Comment Twitter et Facebook américanisent la liberté d’expression française !


Depuis quelques semaines, on assiste à une série de dérive autour de propos discriminatoires sur les réseaux sociaux. Si le phénomène n’est pas nouveau, il gagne en ampleur et en exposition. Les auteurs de ses propos s’abritent principalement derrière l’humour et la liberté d’expression.

Seulement, en France, notre liberté d’expression est encadrée par des lois. Dans la Déclaration universelle des droits de l’homme, il est inscrit que : « Tout individu a droit à la liberté d’opinion et d’expression, ce qui implique le droit de ne pas être inquiété pour ses opinions. » Mais il est aussi indiqué qu’elle connaît certaines limites, précisées par la loi. En effet, cette liberté peut subir des restrictions dans des cas de diffamation, d’insulte, de discrimination raciale, de négationnisme, d’incitation à commettre un crime, de menace, de propagande de méthodes pour se donner la mort. Mais aussi pour défendre des droits de propriété intellectuelle et l’enfance.

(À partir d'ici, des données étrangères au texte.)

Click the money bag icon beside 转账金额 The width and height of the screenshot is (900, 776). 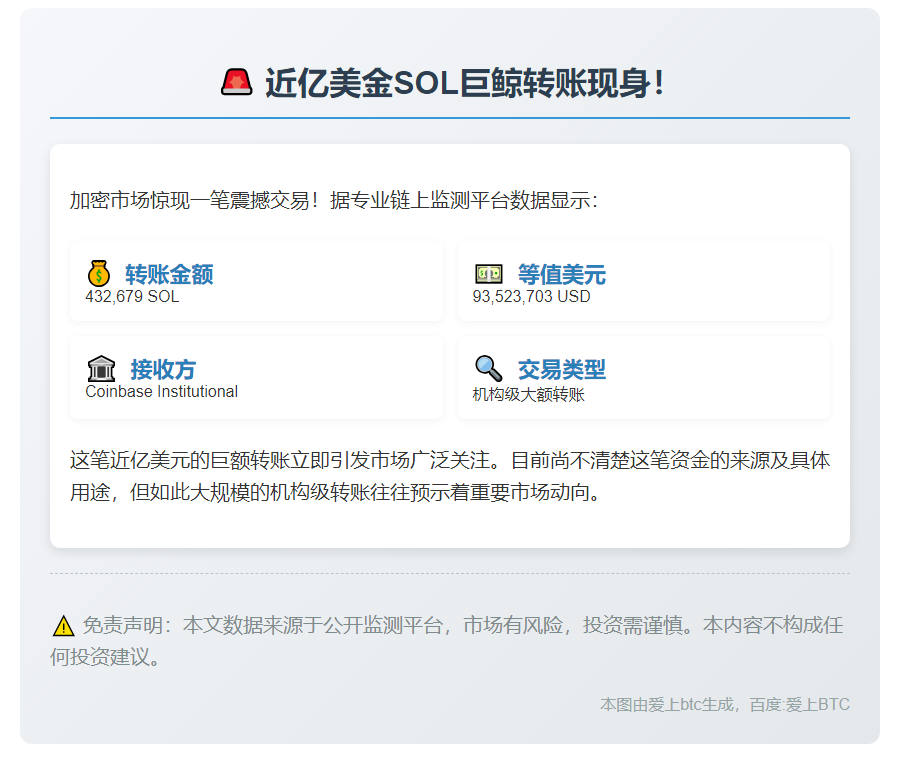point(97,271)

Dans des pays comme les Etats-Unis, cette liberté est quasiment totale. Le 1eramendement de la Constitution américaine précise que : « Le Congrès ne fera aucune loi pour conférer un statut institutionnel à une religion, [aucune loi] qui interdise le libre exercice d’une religion, [aucune loi] qui restreigne la liberté d’expression, ni la liberté de la presse, ni le droit des citoyens de se réunir pacifiquement et d’adresser à l’Etat des pétitions pour obtenir réparation de torts subis (sans risque de punition ou de représailles). » Il est donc possible de faire partie d’un groupe néo-nazi ou de porter un t-shirt explicitement raciste sans être inquiété légalement. Si la police fédérale surveille de près ce genre de groupe, elle n’agit pas tant qu’il respecte la loi et ne fait qu’exprimer ses idées.

Une charte ne fait pas office de loi

Avec le rapprochement des peuples et des idées qu’a provoqué Internet, la définition de la liberté d’expression s’est globalisée, adoptant tacitement la version américaine.  Tout comme les séries américaines altèrent notre vision de la justice française. Ce phénomène s’est accéléré depuis quelques années avec l’émergence de réseaux sociaux comme Facebook ou Twitter. Créés par Mark Zuckerberg et Jack Dorsey, les deux sites ont une charte d’utilisation basée sur la loi américaine et le 1eramendement. Là où il n’existait aucune charte d’utilisation pour Internet (hormis, bien entendu, le respect de la loi), on donne aujourd’hui de nouveaux « droits » et de nouvelles « règles » aux utilisateurs de ces réseaux.

Même si ces chartes ne remplacent pas la législation, elles infléchissent le comportement des internautes. D’autant plus quand on sait que Facebook est utilisé par plus d’un milliard d’internautes dans le monde, selon les derniers chiffres de Mark Zuckerberg, et environ 26 millions en France, selon les derniers chiffres Nielsen. Petit à petit, la notion de liberté d’expression française que possède les internautes est éclipsée et remplacée par une qui se veut plus large, plus permissive.

Comment s’étonner alors de voir le nazisme banalisé sur Twitter ? De voir des échanges de propos racistes dans des commentaires Facebook ? De voir un concours de blague sur les Juifs déraper en succession de propos antisémites ? En ne faisant rien pour tempérer ce genre de propos, Facebook et Twitter nous encouragent directement à nous exprimer « totalement et sans contrainte », favorisant ainsi ces comportements. Pire, les personnes tenant des propos contrevenant à la loi française (discrimination raciale, insulte, diffamation, menace…), ne comprennent même plus pourquoi ils n’auraient pas le droit de les exprimer, criant à la censure dès qu’une modération est faite ou qu’une plainte est déposée.

Des recours perçus comme répressifs 

Bien sûr, il existe des recours : Facebook, comme Twitter, écoute généralement les demandes des gouvernements, des tribunaux ou des associations sur ce sujet. Les utilisateurs peuvent également signaler des propos ou des groupes offensants. Et un utilisateur peut faire l’objet d’une plainte s’il tient des propos illégaux.

>> Lire : « #UnBonJuif : après les plaintes, quels risques juridiques pour Twitter et ses utilisateurs ?« 

Mais ce ne sont que des solutions a posteriori, perçues comme répressives par les utilisateurs et qui ne sont pas toujours logiques. Facebook répond aussi favorablement à une demande de censure d’une image représentant un tableau de nu qu’au signalement d’un groupe islamophobe. De plus, elles ne permettent pas de rappeler aux internautes français que si la République française est fondée sur des notions de liberté, elle l’est tout autant sur le respect de l’autre. Faut-il pour autant faire de nouvelle loi ? Non, juste nous rappeler pourquoi ses restrictions existent.